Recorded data
============================================================

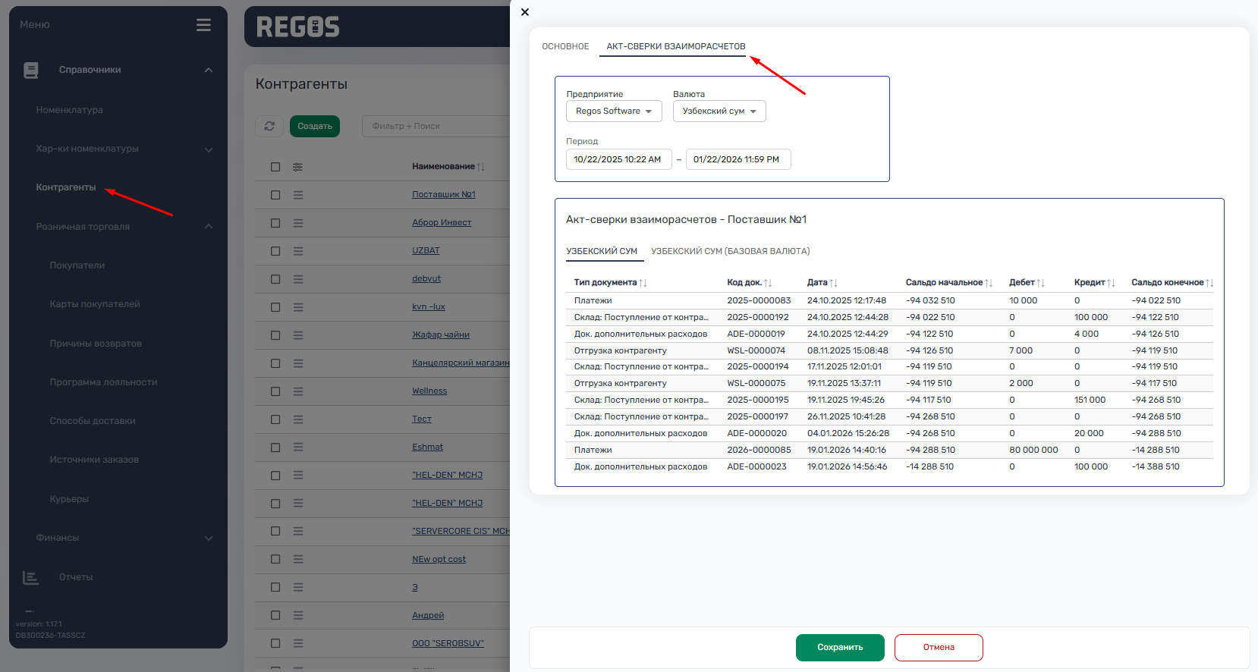Toggle the select-all checkbox in header

tap(275, 167)
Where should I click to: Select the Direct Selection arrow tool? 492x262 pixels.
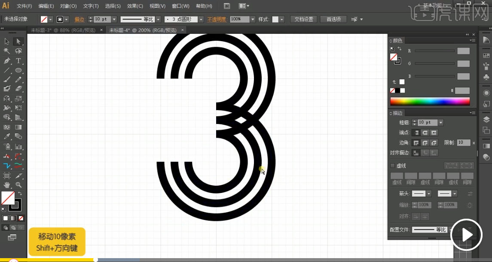click(x=18, y=42)
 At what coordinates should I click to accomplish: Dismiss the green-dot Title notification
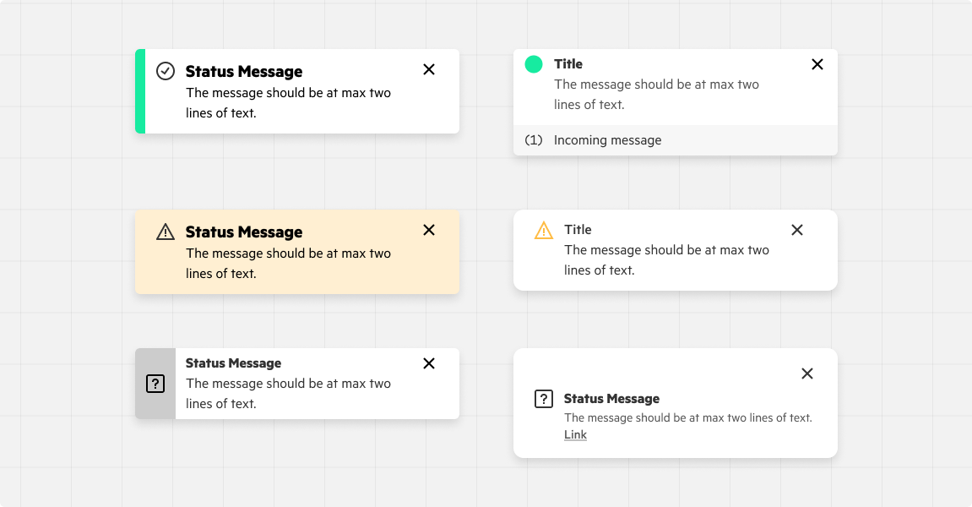coord(817,63)
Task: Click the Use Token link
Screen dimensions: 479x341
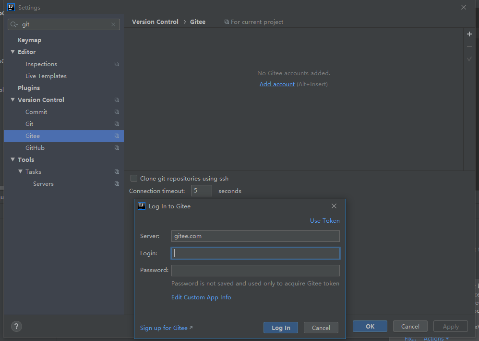Action: [x=324, y=221]
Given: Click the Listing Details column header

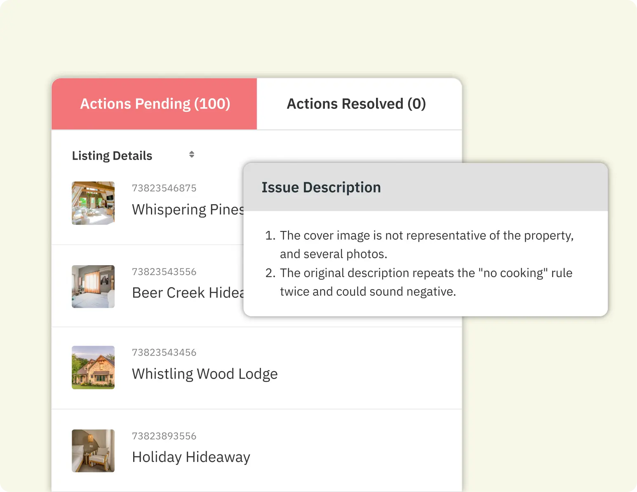Looking at the screenshot, I should point(112,155).
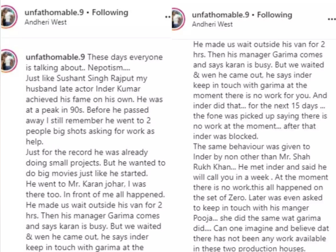This screenshot has width=336, height=252.
Task: Open unfathomable.9 username in left header
Action: pyautogui.click(x=54, y=12)
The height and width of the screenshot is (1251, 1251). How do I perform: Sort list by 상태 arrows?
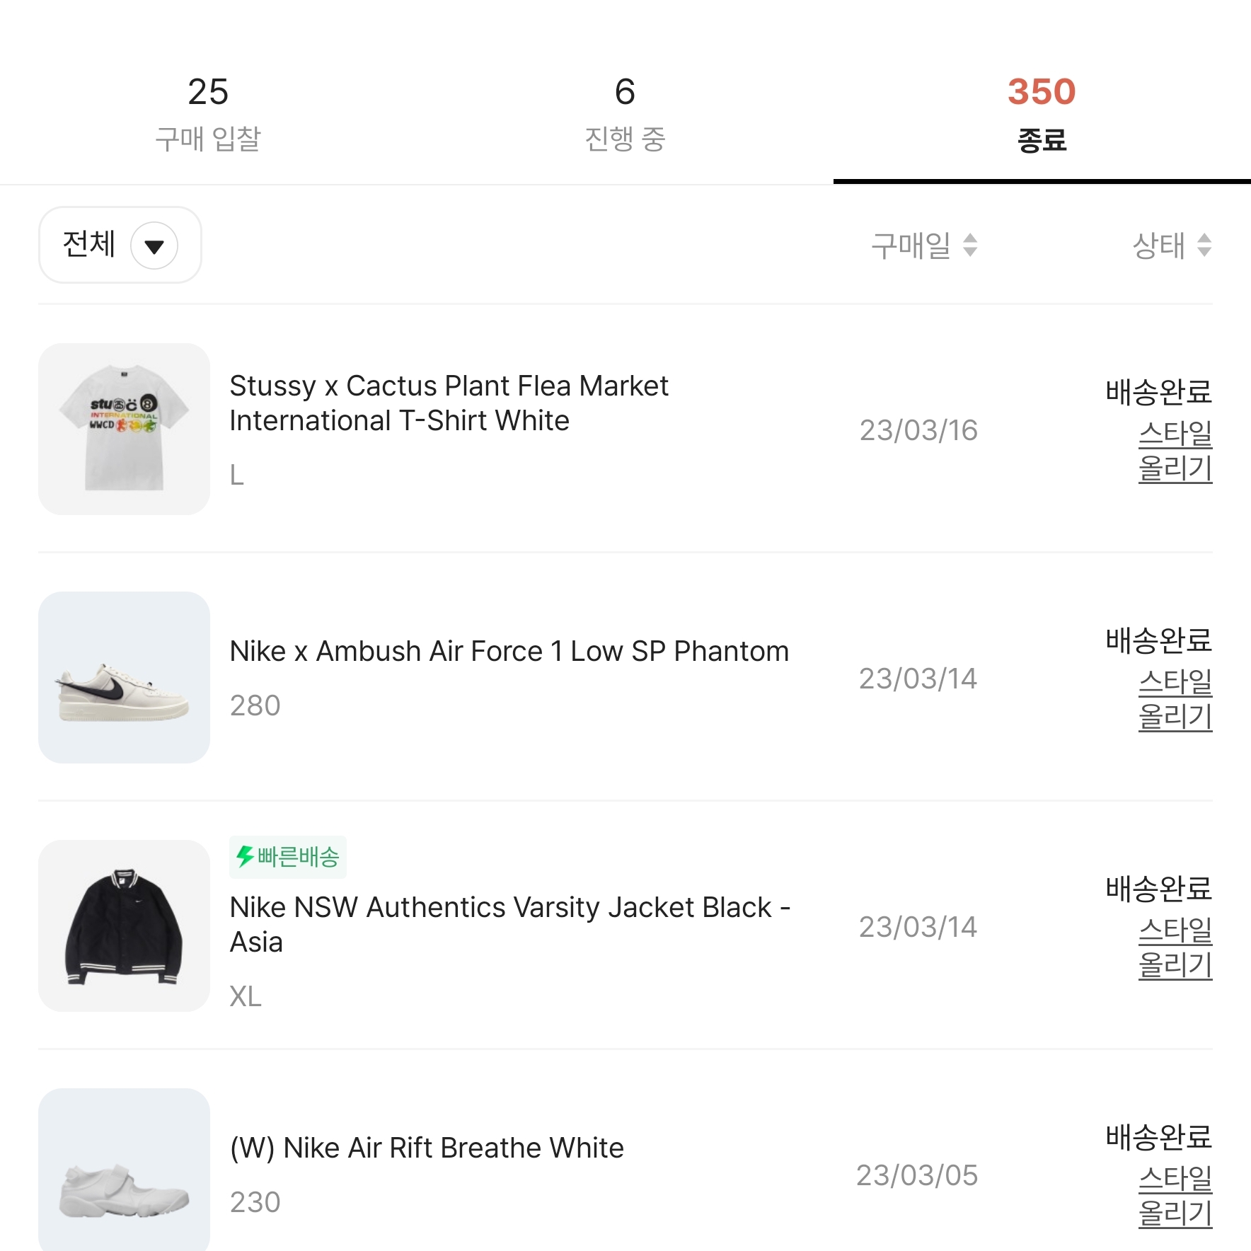tap(1204, 246)
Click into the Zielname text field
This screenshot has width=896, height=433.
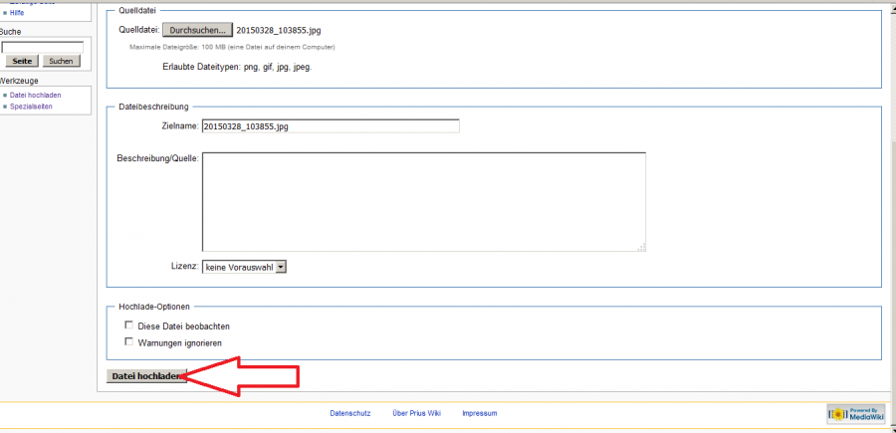pyautogui.click(x=330, y=126)
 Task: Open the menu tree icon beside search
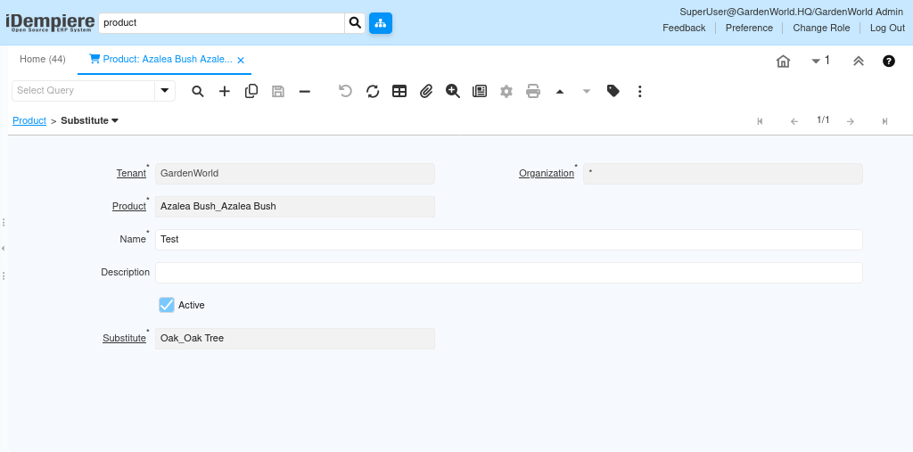(381, 23)
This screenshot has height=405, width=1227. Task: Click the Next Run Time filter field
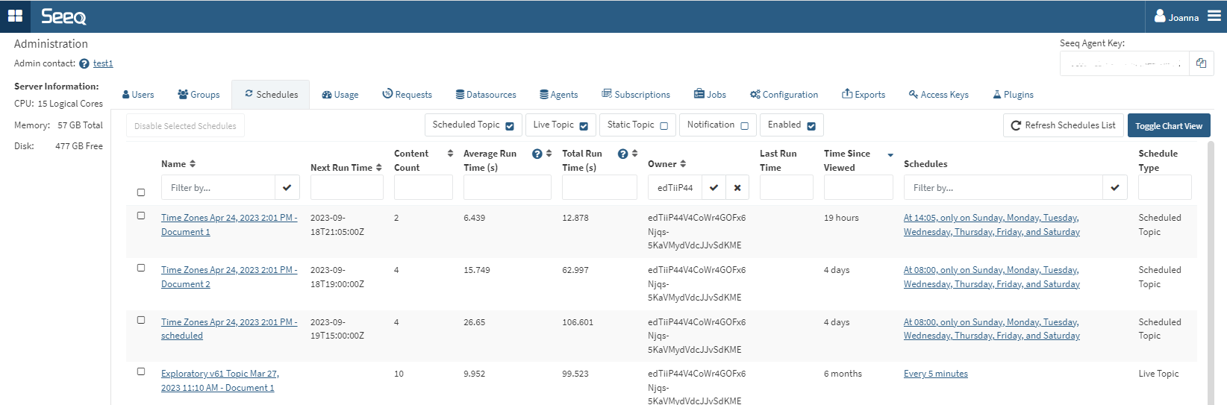(x=346, y=188)
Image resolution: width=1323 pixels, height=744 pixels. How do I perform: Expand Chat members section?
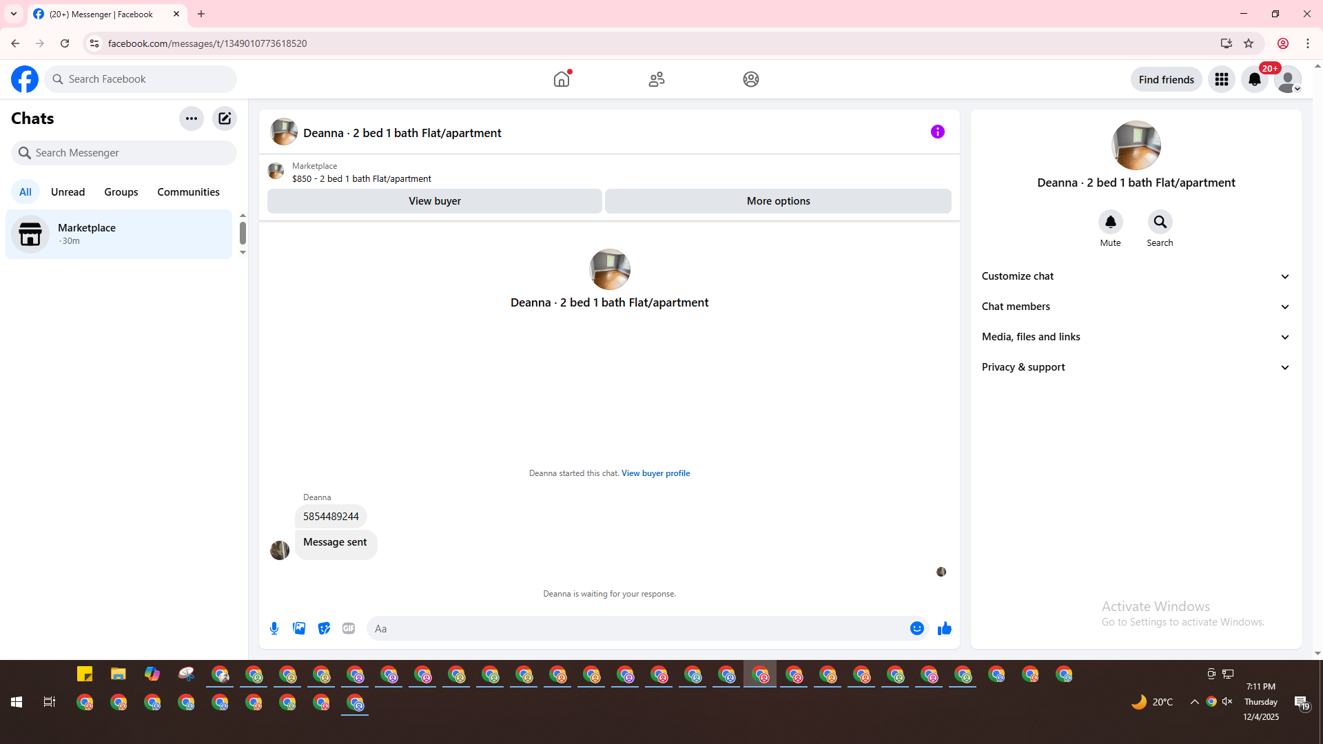pos(1136,307)
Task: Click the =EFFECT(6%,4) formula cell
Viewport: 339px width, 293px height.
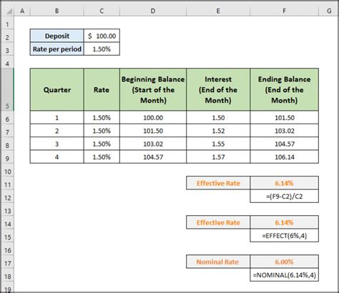Action: tap(285, 236)
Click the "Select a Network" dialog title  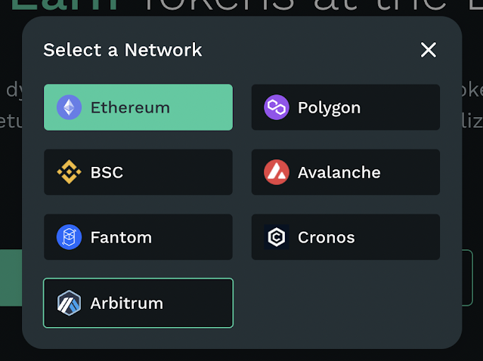(122, 50)
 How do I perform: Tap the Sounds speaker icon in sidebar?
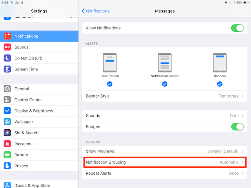click(x=7, y=47)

============================================================

• [DIRECTION] Please quote the records word for word, from the beginning through the line that contains "coord(817,63)", with that line included. Omit the pictures from your answer.

• [ANSWER BELOW]
Toggle the select-all checkbox in header

tap(275, 167)
Where should I click to: Select the Direct Selection arrow tool? 492x262 pixels.
click(x=18, y=42)
 At what coordinates should I click to accomplish: Dismiss the green-dot Title notification
coord(817,63)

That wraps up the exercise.